The rain kept drizzling down on us as we soldiered on, on the longest walking tour we have done. It was supposed to be over in 2 hours and after that time we had yet to arrive at the second of the three major sites, the Kremlin. When we finally got there, we discovered that all that remains of the original fortifications is an earthen rampart, as the town never had stone or brick walls. Inside, there was a very nice church (from the outside, we couldn’t go in) and an interesting museum that had a funky old map that only showed a few parts of Australia (they hadn’t gotten to the east coast yet).

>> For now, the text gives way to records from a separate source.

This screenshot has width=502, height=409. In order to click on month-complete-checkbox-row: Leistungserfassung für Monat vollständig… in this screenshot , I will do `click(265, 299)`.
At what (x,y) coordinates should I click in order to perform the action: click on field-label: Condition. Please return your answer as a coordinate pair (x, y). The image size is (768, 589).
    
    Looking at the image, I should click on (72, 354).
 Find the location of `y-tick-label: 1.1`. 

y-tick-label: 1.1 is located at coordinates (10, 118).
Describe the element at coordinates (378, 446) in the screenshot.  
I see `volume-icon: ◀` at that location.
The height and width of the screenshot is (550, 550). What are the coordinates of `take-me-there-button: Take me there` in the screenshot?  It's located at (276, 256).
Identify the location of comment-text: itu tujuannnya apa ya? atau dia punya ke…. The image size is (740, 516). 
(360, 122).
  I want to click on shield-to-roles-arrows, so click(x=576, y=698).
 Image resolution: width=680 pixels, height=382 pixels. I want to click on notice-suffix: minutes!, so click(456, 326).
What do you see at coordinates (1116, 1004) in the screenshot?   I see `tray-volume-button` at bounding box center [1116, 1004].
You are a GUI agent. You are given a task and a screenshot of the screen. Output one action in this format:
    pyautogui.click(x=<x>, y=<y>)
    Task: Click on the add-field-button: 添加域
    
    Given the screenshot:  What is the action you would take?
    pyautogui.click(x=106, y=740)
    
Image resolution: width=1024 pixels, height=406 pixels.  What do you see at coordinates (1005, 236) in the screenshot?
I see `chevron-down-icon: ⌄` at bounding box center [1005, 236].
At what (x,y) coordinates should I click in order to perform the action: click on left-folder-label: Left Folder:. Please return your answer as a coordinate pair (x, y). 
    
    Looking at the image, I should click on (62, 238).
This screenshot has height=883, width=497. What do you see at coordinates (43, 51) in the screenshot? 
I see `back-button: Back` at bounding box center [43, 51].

I was due at Lenina’s in 10 minutes, which meant that I couldn’t stay for more than 2 minutes at what seemed a very interesting open air Museum of Wooden
Architecture and Peasant Life. When Suzdal and the other Golden Ring towns were formed, most of the buildings were wooden and about 10 years ago the government decided to relocate some of the surviving buildings to one place to enable easier preservation. There are two churches, several houses and a blacksmith, all of which are fairly ornate and I wish that I had more time there.
The walk back to Lenina’s house was longer than I remembered and I ended up being 15 minutes late and was promptly scolded like I was back in primary school and I was late home for dinner, though the roses that I brought as a gift helped soften the scolding. It is funny that even though Lenina spoke only in Russian, I knew exactly what she was saying. She then bundled me into her son’s house slippers (all Russians take their shoes off when entering the house)and taken into the kitchen, where pretty much all the cooking had already been done. The chicken in milk and garlic was in the oven and the local river fish in butter was already in rammikins.
So pretty much all this left was to drink vodka
and talk. And this we did in spades. Lenina speaks about two words of English and I speak about two words of Russian, but even for that we had a great talk. We also wandered around her garden, where everything was ripe for picking. She showed me the new building that she was erecting out the back, which was a banya (combination bathhouse and sauna) with an upstairs bedroom. I was shown the wedding album from her son and daughter-in-law, which was quite cool. It turns out that her son is the manager of the local bank and so will likely end up being one of the most important men in town. And like me, her mother had taught her how to cook.
I was also trusted with some critical parts of the cooking: I stirred the mayonnaise into the potato salad, I took the chicken out of the oven and put in the fish and I got to cut the lemon into slices to be used as a chaser to the vodka shots. So I am told, after doing a shot, you suck on the lemon, which has pepper sprinkled on it and it is supposed to stop
a hangover. I guess that this would work, but since I had done seven shots before everyone got there for dinner 90 minutes later, I cannot be sure.
Dinner was delicious, with more shots being passed around and merriment had by all. At the end of the evening, after big hugs all round, I managed to safely walk the two kilometers home. I am pretty sure that if I had have gone to bed at this point, all would have been well. However, we cracked out the mead, for which Suzdal is famous, and everyone had a sample. The first one was 5% alcohol and the second 8%, with the lower proof version being much tastier. Even at this point, I probably would have been OK, but then Pat cracked out a half bottle of vodka that he wanted to finish before leaving town, so it was another shot before bed, and that was killed me.
Let’s just leave it that the bus ride to Moscow in the morning was not pleasant.